I set out to examine the cultivation and culmination of absurdity, intimacy, resilience, and presence as a made manifest through rigorous physical and imaginative exercise.

There is one final comparison to be made between the work of these theatre companies and the work of visual artist Dianna Frid, by whom I was trained to engage in an especially rigorous cross-disciplinary consideration of the aesthetic elements of time, space, line, color, and shape. I find her critical vocabulary particularly useful in understanding and exhausting the creative possibilities offered by the presence or absence of an object in space. Moreover, this comparison is directly pertinent insofar as I find it directly applicable to the creative theory of theatre director Tadeusz Kantor. Kantor’s use of “poor objects” in his performances is akin to Frid ’s material transformations in that it is the performative gesture—that is, engaging in an action with the object—which transforms and transcends its former use, and renders the reiteration poetic. It is a not a superficial alteration—rather, consequential.

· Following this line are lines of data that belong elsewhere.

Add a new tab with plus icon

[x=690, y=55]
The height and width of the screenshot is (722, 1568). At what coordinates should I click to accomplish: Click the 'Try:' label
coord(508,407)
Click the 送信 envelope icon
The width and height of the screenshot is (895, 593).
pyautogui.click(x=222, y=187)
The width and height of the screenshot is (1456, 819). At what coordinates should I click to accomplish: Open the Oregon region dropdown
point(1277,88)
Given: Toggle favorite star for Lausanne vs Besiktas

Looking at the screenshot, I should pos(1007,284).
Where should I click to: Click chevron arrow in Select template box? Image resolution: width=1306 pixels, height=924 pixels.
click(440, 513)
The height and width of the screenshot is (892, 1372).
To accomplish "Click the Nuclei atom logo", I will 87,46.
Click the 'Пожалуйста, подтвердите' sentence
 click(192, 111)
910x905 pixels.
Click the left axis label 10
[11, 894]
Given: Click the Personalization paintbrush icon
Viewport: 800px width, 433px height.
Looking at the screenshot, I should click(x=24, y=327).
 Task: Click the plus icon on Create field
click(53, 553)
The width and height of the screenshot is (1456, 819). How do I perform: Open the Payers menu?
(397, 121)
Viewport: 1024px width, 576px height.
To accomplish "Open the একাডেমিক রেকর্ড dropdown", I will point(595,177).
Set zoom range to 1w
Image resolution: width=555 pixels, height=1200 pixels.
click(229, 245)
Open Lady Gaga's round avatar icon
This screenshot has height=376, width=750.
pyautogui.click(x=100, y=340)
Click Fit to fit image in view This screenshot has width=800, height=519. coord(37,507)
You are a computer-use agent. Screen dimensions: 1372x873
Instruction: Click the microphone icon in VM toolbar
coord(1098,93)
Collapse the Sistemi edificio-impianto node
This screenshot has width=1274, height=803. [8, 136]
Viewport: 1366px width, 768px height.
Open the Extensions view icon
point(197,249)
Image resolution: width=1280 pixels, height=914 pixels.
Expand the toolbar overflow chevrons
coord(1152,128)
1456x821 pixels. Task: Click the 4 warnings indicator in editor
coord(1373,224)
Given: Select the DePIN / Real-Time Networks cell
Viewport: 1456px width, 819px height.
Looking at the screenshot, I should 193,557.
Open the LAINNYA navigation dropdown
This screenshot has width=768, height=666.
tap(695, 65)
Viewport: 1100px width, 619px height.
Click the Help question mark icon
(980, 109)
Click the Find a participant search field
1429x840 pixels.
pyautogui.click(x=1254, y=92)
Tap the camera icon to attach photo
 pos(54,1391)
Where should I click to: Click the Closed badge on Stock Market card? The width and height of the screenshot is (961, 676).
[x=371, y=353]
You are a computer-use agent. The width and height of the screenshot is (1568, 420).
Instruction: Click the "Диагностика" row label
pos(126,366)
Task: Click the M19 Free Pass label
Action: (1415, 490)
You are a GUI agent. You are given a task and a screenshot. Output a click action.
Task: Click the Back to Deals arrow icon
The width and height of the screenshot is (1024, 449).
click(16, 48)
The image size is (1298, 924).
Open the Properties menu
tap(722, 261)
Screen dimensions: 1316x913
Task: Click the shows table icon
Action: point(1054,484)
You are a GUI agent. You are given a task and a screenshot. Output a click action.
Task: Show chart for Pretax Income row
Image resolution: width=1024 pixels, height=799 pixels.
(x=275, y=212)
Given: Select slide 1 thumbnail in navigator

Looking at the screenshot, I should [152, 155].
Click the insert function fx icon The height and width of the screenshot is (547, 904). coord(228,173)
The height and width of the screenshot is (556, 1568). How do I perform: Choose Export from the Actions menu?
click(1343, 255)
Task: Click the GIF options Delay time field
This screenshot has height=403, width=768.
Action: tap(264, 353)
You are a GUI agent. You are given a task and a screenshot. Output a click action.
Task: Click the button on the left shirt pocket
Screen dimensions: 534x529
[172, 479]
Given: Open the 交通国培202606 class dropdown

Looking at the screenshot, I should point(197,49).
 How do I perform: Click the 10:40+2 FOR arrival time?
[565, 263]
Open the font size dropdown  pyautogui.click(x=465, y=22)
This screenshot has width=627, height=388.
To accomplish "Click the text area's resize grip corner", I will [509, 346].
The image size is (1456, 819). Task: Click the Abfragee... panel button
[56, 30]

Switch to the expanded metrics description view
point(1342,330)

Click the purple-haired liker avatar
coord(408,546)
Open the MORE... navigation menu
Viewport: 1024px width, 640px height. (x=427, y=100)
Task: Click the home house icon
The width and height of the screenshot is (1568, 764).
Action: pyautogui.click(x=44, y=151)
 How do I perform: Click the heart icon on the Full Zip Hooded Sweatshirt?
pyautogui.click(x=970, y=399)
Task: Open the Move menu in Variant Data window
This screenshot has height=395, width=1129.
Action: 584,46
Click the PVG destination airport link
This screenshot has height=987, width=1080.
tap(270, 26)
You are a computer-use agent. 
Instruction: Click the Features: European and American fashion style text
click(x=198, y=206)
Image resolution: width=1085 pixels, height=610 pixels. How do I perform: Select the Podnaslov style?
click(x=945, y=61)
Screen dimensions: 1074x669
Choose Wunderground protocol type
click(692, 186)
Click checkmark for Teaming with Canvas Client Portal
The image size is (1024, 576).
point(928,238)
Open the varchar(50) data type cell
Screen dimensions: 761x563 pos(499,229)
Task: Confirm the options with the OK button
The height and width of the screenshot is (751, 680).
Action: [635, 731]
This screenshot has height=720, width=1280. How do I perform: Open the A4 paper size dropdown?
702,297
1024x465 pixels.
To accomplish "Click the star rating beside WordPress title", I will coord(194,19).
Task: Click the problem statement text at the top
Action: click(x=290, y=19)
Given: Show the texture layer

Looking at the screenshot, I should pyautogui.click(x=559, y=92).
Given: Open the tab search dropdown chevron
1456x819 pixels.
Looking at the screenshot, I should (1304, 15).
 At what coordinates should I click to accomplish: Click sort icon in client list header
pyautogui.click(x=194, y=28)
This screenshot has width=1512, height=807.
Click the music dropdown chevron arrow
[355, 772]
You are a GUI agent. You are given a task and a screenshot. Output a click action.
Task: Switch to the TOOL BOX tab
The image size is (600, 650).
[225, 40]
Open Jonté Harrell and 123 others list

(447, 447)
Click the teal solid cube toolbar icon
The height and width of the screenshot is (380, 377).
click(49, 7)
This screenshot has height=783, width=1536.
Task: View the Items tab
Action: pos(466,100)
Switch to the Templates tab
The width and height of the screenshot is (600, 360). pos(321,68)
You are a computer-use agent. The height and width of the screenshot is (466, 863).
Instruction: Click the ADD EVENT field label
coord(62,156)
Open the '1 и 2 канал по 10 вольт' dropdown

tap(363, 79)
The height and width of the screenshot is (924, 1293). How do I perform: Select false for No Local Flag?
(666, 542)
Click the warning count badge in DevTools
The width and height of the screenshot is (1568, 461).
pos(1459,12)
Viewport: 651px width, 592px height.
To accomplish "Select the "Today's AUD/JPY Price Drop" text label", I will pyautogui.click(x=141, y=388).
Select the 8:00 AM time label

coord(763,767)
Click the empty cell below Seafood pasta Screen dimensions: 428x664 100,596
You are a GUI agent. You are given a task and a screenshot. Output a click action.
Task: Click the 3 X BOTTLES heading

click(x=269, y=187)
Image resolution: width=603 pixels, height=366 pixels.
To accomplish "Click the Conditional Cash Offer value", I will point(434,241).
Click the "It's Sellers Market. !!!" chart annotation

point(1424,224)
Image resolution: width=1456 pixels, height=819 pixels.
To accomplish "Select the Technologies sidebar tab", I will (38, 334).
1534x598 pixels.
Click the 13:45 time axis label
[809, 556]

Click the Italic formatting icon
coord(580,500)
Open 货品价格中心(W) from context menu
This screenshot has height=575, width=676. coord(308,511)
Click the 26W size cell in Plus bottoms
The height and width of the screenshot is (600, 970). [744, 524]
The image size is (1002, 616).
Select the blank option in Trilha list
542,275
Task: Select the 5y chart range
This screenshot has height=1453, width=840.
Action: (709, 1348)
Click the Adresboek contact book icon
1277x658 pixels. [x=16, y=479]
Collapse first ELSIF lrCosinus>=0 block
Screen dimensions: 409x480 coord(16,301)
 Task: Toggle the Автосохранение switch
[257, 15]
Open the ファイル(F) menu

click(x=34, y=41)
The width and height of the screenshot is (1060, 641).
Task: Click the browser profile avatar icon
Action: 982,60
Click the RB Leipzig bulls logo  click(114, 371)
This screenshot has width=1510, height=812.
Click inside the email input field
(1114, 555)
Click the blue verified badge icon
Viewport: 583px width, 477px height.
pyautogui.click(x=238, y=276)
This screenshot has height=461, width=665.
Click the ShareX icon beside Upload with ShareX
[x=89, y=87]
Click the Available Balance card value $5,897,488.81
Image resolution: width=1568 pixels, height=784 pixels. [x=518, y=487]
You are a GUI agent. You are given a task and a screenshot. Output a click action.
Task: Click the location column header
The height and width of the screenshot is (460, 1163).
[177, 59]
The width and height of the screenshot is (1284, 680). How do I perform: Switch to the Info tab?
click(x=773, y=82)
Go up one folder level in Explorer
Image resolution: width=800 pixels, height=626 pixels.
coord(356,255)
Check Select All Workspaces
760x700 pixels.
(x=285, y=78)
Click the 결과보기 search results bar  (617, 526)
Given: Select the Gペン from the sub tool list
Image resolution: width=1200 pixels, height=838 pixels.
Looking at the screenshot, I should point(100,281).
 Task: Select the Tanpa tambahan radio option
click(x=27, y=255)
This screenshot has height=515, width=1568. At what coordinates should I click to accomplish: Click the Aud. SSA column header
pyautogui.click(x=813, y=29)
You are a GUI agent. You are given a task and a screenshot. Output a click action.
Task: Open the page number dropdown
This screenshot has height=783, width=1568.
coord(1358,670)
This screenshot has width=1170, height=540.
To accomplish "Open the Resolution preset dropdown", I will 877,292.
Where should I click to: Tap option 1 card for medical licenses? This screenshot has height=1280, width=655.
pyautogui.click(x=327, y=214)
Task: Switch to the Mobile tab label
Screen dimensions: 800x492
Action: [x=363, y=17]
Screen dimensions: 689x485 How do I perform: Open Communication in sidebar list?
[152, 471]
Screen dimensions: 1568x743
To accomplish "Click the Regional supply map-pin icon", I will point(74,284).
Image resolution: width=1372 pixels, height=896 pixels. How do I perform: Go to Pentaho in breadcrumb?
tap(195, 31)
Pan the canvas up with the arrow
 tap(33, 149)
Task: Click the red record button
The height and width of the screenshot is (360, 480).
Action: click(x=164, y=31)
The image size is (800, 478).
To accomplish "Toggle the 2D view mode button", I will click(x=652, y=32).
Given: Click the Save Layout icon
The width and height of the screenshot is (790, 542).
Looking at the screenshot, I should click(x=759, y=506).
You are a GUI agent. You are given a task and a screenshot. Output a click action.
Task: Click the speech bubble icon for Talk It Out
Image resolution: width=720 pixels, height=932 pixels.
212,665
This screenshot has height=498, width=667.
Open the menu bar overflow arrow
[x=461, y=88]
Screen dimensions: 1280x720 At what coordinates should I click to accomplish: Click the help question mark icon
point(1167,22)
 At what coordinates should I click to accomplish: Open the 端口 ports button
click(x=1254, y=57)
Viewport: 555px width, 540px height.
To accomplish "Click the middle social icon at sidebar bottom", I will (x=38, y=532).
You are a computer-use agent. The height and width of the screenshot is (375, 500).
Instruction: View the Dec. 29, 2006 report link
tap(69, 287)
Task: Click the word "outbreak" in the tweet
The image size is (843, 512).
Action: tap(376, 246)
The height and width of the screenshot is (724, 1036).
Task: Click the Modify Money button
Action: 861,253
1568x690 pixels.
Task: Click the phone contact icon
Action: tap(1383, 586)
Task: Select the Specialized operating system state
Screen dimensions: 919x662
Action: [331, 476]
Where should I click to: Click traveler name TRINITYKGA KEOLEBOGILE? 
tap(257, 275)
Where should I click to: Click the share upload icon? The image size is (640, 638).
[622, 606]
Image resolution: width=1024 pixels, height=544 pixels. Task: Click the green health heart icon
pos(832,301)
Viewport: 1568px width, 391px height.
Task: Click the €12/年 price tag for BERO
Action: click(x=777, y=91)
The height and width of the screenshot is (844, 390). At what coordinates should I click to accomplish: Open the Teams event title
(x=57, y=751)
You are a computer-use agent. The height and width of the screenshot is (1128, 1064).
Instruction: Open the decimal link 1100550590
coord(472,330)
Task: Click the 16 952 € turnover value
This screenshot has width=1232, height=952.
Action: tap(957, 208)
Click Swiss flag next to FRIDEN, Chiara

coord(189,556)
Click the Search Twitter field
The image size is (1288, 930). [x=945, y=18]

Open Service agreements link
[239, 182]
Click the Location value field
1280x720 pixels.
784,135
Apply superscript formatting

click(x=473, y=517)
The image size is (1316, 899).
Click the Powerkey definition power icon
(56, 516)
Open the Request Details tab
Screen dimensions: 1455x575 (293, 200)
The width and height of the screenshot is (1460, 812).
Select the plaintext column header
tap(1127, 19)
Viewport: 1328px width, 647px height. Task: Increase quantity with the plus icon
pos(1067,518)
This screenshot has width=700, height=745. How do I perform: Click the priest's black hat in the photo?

Precariousness is a concept by which material (object, body; image, sound, text) can be manipulated, and it is the degree to which the manipulation is intentional that is a measure of the creative potential of a work.

Engaging in action, as catalyzed by the presence of an object, is both the means and its end.

AGON: Origins and usage

The term “Agon” has its origins in classical Greek literature; it is a noun denoting a conflict, struggle, or opposition, and is most often used to describe athletic competitions or public debates, although its application and interpretation is plastic enough for use in various other contexts. It appears in dramatic text as early as Aeschylus’ Oresteia, but does not gain regularity of form as a rhetorical device until Sophocles and, later, Euripides. It is not nor was it ever structurally formalized, although classicists often make reference to the “central agon” in a post-Sophoclean dramatic text as if it were prerequisite. This is untrue; rather, it is a literary and performative gesture indicative of the collective Athenian (all major “Greek” dramatic works were) psychology circa 5th cent. BC—that is to say, 5th century Athenians were fascinated by and preoccupied with constructing effective systems of logic and rhetoric, and the existence and evolution of a “dramatic agon” is demonstrative of this.

As a discerning reviewer of French classicist Jaqueline Duchemin’s 1947 book, The Agon in Greek Tragedy points out:

The writer gives good ground for the general impression (which is far from new) that there is a gradual increase in fixity of form from Aeschylus to Euripides; that the ‘typical’ agon, consisting of two set speeches, each followed by two (rarely three) lines from the chorus and then by a passage of stichomythia, appeared first in Sophocles, who was guided by his own instinct, that Euripides borrowed certain rhetorical characteristics from the Sophists, whose influence upon him was strong in many respects, and that the Sophists, in their turn, may have derived hints from the poets. It is, however, an exaggeration to speak of this kind of agon, as the writer sometimes does, as a ‘traditional part of the drama, with fixed rules.”

(Pickard-Cambridge, p. 14)

Regardless of the precision (or lack thereof) of the definition of the word in the realm of academic discourse, my interest lies in its usage as a poetic device. “Agon” as a metaphor for the creative process whereby actors engaged in “rigorous physical and imaginative exercise” are thus able to actively confront and capitalize upon conflict, struggle, and opposition…and hopefully express this truthfully and articulately to an audience; to give an experience transcendent of pure aesthetic pleasure; to make acutely aware of the immediacy and ephemerality of the particular time and space in which this event is to occur; to contribute to the collective experience in a manner which is unique and hard-fought—almost sacrificial…

—This would be a triumphant use of the word “Agon.